Tuesday, June 29, 2010

Toy Yoda

Some years ago, I came into possession of a small statuette of everyone's favorite diminutive Jedi Master. The base of this figurine has a motion sensor, some memory, and a speaker. When activated, the motion sensor triggers one of the half dozen or so sage (if grammatically challenged) sayings stored in the memory.

At first, I installed the toy on the dashboard of my car, enjoying the advice I received every time I hit a pothole. That was a car ago, however, and, in the rush of clearing things out of that car after I wrapped it around a telephone pole, Yoda was dropped into a storage bin and mostly forgotten until I moved into this apartment.

He came out of storage, and I decided to do something a little different with him this time.
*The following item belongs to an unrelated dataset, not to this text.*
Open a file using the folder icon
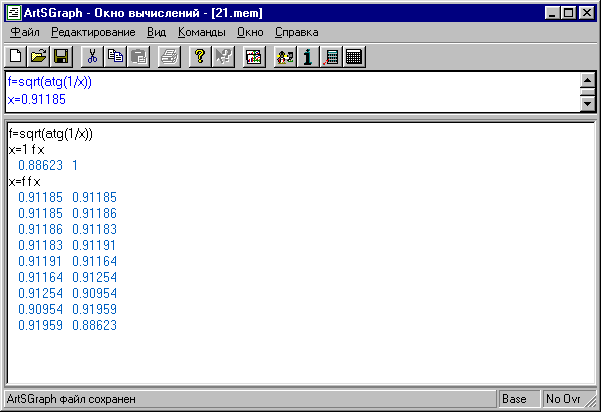Image resolution: width=601 pixels, height=412 pixels. (38, 56)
I attached a small wad of sticky-tack to the bottom of his base, and stuck him, inverted, to the ceiling of my room. He takes somewhere between 2 and 10 hours to drop from his perch, bounce off the floor (so unlike the floor of the Imperial Senate where he fought the burgeoning Emperor) and dispense his wisdom.

I enjoy several things about this. First, I have always liked having small habits which are quirky and mine. Not necessarily because they are quirky and mine, but because they are odd and I enjoy odd things.

Second, I have always liked the muppet-cum-animated Jedi master. Having a sensei who would occasionally quote him at us in class didn't hurt.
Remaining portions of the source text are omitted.